Page excerpt =>
My Physics teachers are terrible. You sir are wonderful.
@Pranav Chopkar Nothing was wrong with the comment. Ironically, you’re the wrong one.
Dude deleted his comment
And if u pay even ten percent of attention paid while listening to khan academy in Physics class, , ur comments about ur teacher will be different.......its pathetic to see how u blame ur teachers for ur negligence.....n u r terrible student of Physics
@@syedashafiah2043 Hi Syeda, interesting of you to make a comment about the quality of my teachers despite never having been taught by them! 6 years on from my original comment, I still believe that they were poor teachers. I think the fact that I was on the internet searching for alternative methods of learning is evidence enough that I was paying attention which, in the end, paid off as I got a very high A (borderline A*) in physics at A level after moving colleges and getting better teachers. I'm now in the final stages of my master's degree in chemistry, for which I'm on-track to achieve a first-class award, and I'm hoping to pursue a PhD. I'm proud of the progress I've made academically, and I hope you see how shallow-minded your comment appears.
Your English teacher needs to get fired
I had to look everywhere to find the answer to my question, this really helped, thanks a lot!
Hpppppp
thank you so much. It was immensely intelligible!!!!!
we cannot use the formula E=MC^2 for calculating energy of each photon as there is different different formula for both momentum and energy as told in one of the video of sal khan at his site. as asked by viewers
Wow, wonderful. Thanks a lot
I actually understood this
thank youuuu
Thank you so much for this simple explanation that opens doors.
Why is this in Organic Chemistry?
+Blake Bullwinkel no it's not
+Blake Bullwinkel i have 3 of the most popular ochem textbooks. none of them include this
+violinsheets He means the channel
+NatSPlay oh but who cares? this channel has alot of random videos that aren't really relevant to ochem...at least they exist...

Records supplied =>

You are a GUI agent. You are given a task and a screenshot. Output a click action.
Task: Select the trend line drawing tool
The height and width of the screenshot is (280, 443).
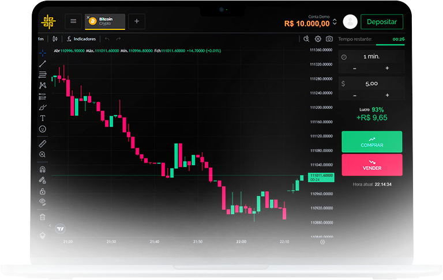(42, 63)
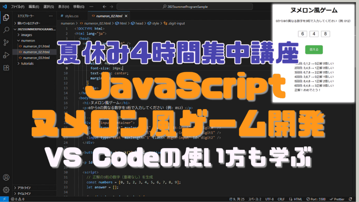Viewport: 359px width, 202px height.
Task: Open Explorer more actions ellipsis
Action: pyautogui.click(x=51, y=16)
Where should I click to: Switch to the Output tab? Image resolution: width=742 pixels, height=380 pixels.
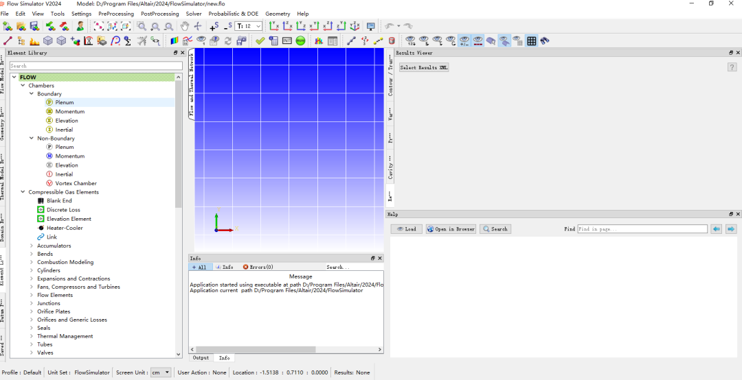click(201, 358)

Problem =>
Answer these questions from the comment thread:
(a) What grade in physics at A level does the reply to Syeda report?
(b) What degree is that same commenter in the final stages of?
(c) How many organic chemistry textbooks does one commenter say they have?

Task response =>
(a) A very high A (borderline A*)
(b) A master's degree in chemistry
(c) Three